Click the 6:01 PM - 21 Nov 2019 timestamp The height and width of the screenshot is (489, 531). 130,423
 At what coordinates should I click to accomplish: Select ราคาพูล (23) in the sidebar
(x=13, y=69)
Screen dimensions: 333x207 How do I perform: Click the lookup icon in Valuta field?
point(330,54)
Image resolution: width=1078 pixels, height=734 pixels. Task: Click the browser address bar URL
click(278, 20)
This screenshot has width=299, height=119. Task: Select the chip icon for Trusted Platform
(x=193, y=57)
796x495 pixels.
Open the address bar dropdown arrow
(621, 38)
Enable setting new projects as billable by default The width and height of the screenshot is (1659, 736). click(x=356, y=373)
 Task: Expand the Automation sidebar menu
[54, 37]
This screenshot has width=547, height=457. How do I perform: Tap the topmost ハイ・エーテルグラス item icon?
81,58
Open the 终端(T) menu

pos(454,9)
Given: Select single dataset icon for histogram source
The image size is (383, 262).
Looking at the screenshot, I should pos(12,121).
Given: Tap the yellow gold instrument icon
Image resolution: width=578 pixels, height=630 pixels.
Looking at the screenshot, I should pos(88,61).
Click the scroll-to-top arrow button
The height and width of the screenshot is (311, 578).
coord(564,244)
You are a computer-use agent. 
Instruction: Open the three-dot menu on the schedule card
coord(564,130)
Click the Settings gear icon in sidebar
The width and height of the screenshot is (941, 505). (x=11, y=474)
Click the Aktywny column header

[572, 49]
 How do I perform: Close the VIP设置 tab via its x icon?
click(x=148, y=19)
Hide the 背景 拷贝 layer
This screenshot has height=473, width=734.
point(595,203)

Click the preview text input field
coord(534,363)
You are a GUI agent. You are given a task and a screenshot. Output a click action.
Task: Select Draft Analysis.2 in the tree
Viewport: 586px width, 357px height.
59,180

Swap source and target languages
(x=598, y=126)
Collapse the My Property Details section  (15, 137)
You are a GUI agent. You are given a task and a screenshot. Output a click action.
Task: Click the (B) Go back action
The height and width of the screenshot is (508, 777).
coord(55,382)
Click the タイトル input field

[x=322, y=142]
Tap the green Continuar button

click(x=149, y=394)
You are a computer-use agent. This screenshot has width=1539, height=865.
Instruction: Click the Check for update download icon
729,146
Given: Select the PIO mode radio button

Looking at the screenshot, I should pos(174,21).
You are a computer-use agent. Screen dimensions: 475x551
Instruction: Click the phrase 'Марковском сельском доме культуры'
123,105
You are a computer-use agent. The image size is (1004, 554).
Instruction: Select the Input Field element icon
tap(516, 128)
==========
• Work item
Would you reproduce all of the data exactly, without a single alteration?

• Exercise answer
Click the 6:01 PM - 21 Nov 2019 timestamp The height and width of the screenshot is (489, 531). 130,423
 At what coordinates should I click to accomplish: Select ราคาพูล (23) in the sidebar
(x=13, y=69)
Screen dimensions: 333x207 How do I perform: Click the lookup icon in Valuta field?
point(330,54)
Image resolution: width=1078 pixels, height=734 pixels. Task: Click the browser address bar URL
click(278, 20)
This screenshot has width=299, height=119. Task: Select the chip icon for Trusted Platform
(x=193, y=57)
796x495 pixels.
Open the address bar dropdown arrow
(621, 38)
Enable setting new projects as billable by default The width and height of the screenshot is (1659, 736). click(x=356, y=373)
 Task: Expand the Automation sidebar menu
[54, 37]
This screenshot has width=547, height=457. How do I perform: Tap the topmost ハイ・エーテルグラス item icon?
81,58
Open the 终端(T) menu

pos(454,9)
Given: Select single dataset icon for histogram source
The image size is (383, 262).
Looking at the screenshot, I should pos(12,121).
Given: Tap the yellow gold instrument icon
Image resolution: width=578 pixels, height=630 pixels.
Looking at the screenshot, I should pos(88,61).
Click the scroll-to-top arrow button
The height and width of the screenshot is (311, 578).
coord(564,244)
You are a computer-use agent. 
Instruction: Open the three-dot menu on the schedule card
coord(564,130)
Click the Settings gear icon in sidebar
The width and height of the screenshot is (941, 505). (x=11, y=474)
Click the Aktywny column header

[572, 49]
 How do I perform: Close the VIP设置 tab via its x icon?
click(x=148, y=19)
Hide the 背景 拷贝 layer
This screenshot has height=473, width=734.
point(595,203)

Click the preview text input field
coord(534,363)
You are a GUI agent. You are given a task and a screenshot. Output a click action.
Task: Select Draft Analysis.2 in the tree
Viewport: 586px width, 357px height.
59,180

Swap source and target languages
(x=598, y=126)
Collapse the My Property Details section  (15, 137)
You are a GUI agent. You are given a task and a screenshot. Output a click action.
Task: Click the (B) Go back action
The height and width of the screenshot is (508, 777).
coord(55,382)
Click the タイトル input field

[x=322, y=142]
Tap the green Continuar button

click(x=149, y=394)
You are a computer-use agent. This screenshot has width=1539, height=865.
Instruction: Click the Check for update download icon
729,146
Given: Select the PIO mode radio button

Looking at the screenshot, I should pos(174,21).
You are a computer-use agent. Screen dimensions: 475x551
Instruction: Click the phrase 'Марковском сельском доме культуры'
123,105
You are a computer-use agent. The image size is (1004, 554).
Instruction: Select the Input Field element icon
tap(516, 128)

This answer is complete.